Prime Minister Wen Jiabao endorsed bolder financial reforms during a speech on Chinese radio.

Story highlights

International fund managers allowed to invest total of $80 billion in China's onshore capital markets

Will allow global financial institutions to play more active role in China's largely closed domestic equity markets

Premier Wen Jiabao endorsed bolder reforms such as the need to "smash the monopoly" of state-owned banks

Beijing Financial Times  — 

China has almost tripled the amount of money foreign institutions can invest in its capital markets, in the latest move aimed at loosening strict capital controls and internationalizing the renminbi.

The China Securities Regulatory Commission announced on Tuesday that international fund managers would be allowed to invest a combined total of $80 billion in China’s onshore capital markets – up from the previous limit of $30 billion – in an expansion of the so-called qualified foreign institutional investor (QFII) scheme.
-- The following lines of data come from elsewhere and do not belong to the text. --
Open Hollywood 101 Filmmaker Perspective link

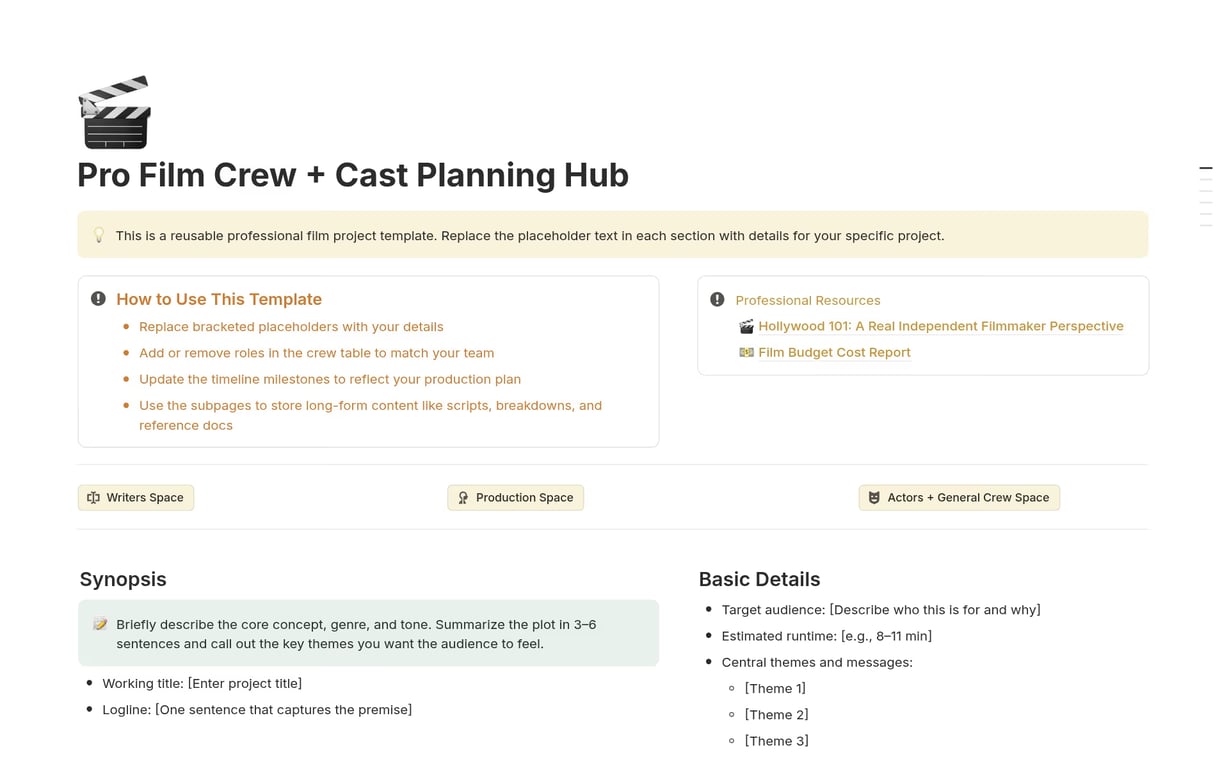click(x=940, y=326)
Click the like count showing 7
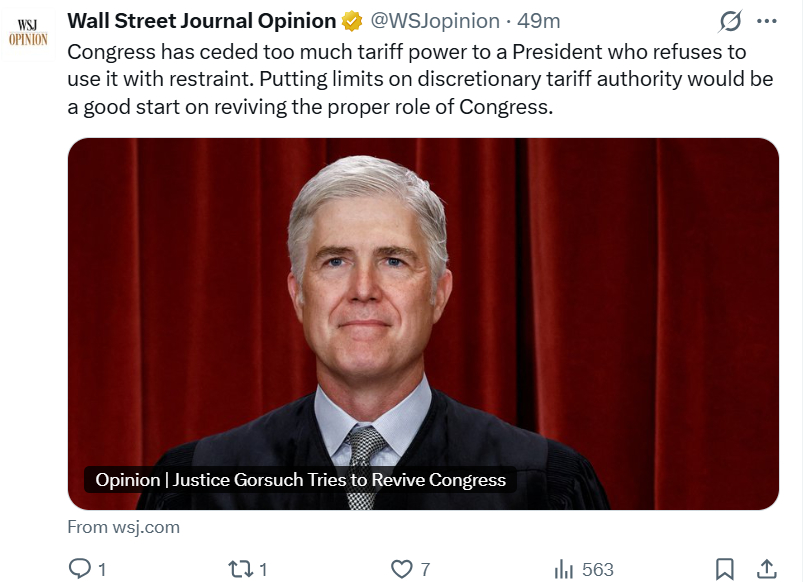The width and height of the screenshot is (812, 582). click(425, 569)
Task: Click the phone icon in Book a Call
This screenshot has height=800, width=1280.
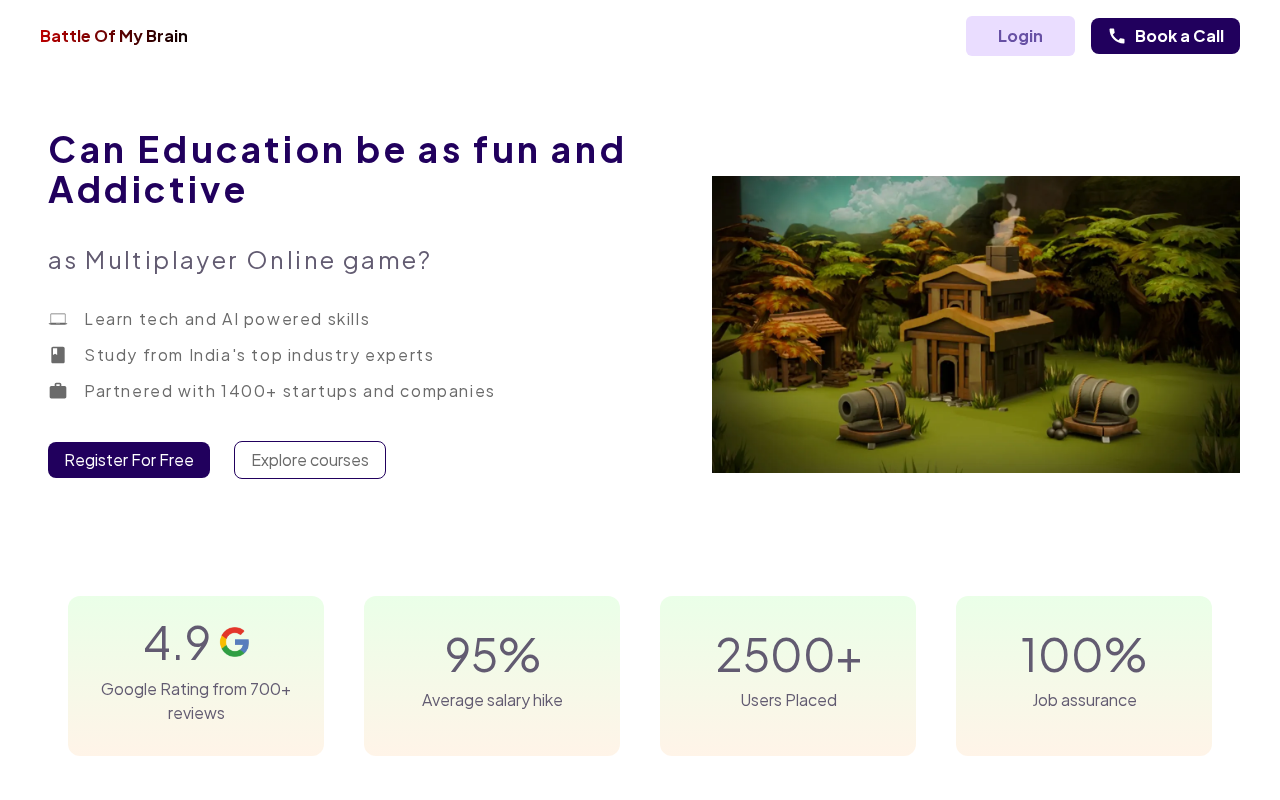Action: pyautogui.click(x=1117, y=36)
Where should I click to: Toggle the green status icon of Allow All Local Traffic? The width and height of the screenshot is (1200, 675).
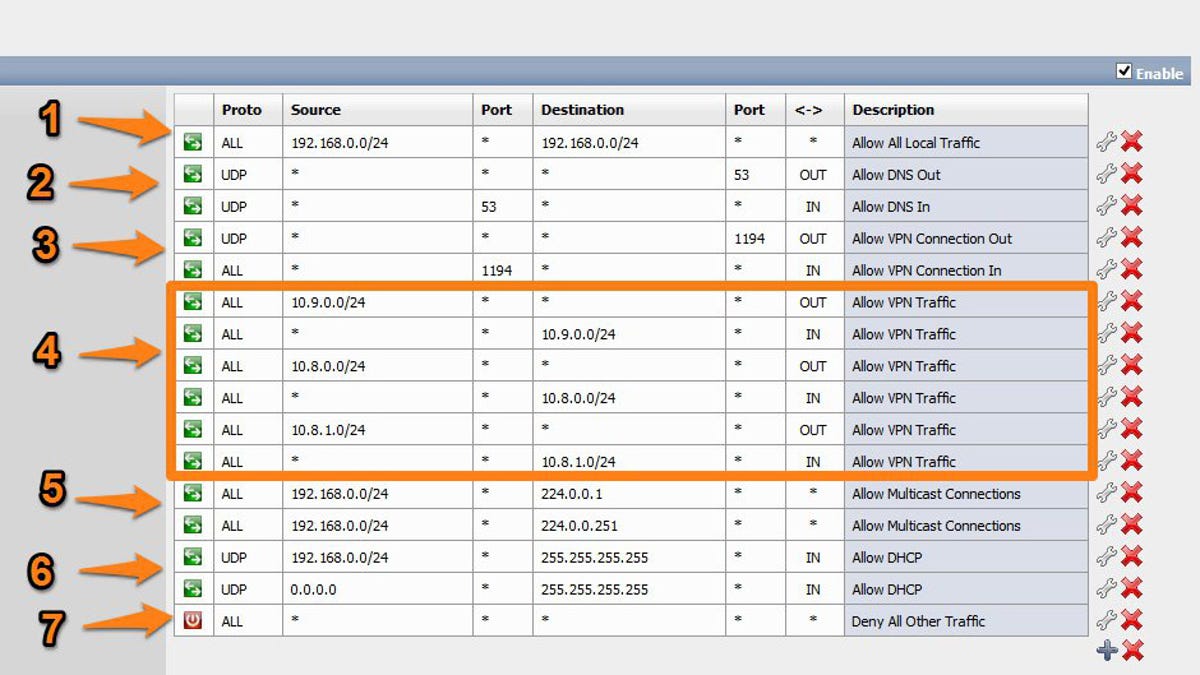pos(193,142)
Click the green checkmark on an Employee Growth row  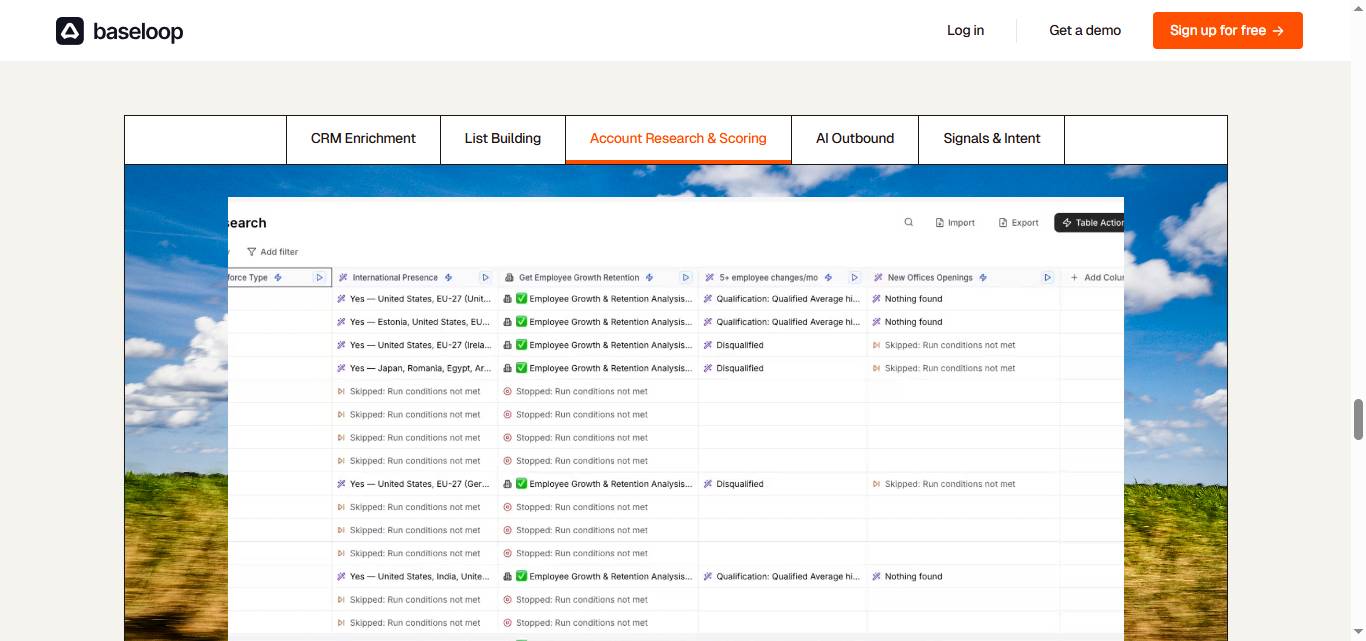tap(521, 298)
Beijing also increased the total amount of renminbi that foreign investors can raise in Hong Kong for investment back on the mainland, from Rmb20 billion ($3.2 billion) to Rmb70 billion.

Together the moves will allow global financial institutions to play a more active role in China’s largely closed domestic equity markets and breathe life into a market that was one of the world’s worst performing last year.

Also on Tuesday, China’s premier Wen Jiabao endorsed bolder financial reforms when he declared that the government intended to “smash the monopoly” of the country’s big state-owned banks, for whom he said profits come “too easily.” His comments, made on Chinese radio, appeared aimed at advancing reforms that would remove the current cap on deposit rates and a floor on lending rates that guarantee banks a healthy profit margin. The reform is also a necessary step towards full convertibility.

When China made the renminbi convertible under the current account in 1996, it set a timetable of 10 years for full convertibility on the capital account. But Beijing has maintained tight restrictions on cross-border capital flows in order to manage its exchange rate and protect its nascent financial system from external shocks. This has led to large financial imbalances and the build-up of the world’s largest foreign exchange reserves.

The CSRC described the higher quotas as an important part of “opening [China’s] capital markets to the outside and actively exploring the realization of a freely convertible renminbi on the capital account.”

Just within the last week, Beijing has said it is considering a pilot program that would formally allow citizens in the wealthy eastern city of Wenzhou to invest abroad directly, another small but important step towards liberalizing the capital account.

On Tuesday, Dai Xianglong, China’s former central bank governor and the man now responsible for managing the country’s biggest pension fund, said China should lift capital controls more quickly.

“China should speed up renminbi convertibility on the capital account to make it become a currency that can be used for the purpose of investment,” Mr Dai said at a conference in southern China.

One crucial precondition for full convertibility of the currency will be liberalization of government-capped interest rates in China, something policymakers have been debating fiercely over the last year.

Individuals in China are not allowed to buy or sell more than $50,000 worth of renminbi per year and foreign individuals are completely banned from investing directly in China’s equity markets.

Although companies are able to convert renminbi for use in trade and direct investment they are not allowed to invest in capital markets outside the QFII and RQFII schemes.

Under the QFII scheme, which was launched in 2002 but has expanded very slowly since then, a total of 158 institutions from 23 countries had been approved to invest a total of $24.6 billion by the end of March.

Despite the fact that China’s benchmark Shanghai Composite index has fallen 62% since its peak in October 2007, foreign institutions have grown their approved investments from $24.6 billion to a combined total of $42.2 billion and they now account for about 1% of the total free-float market capitalisation in China.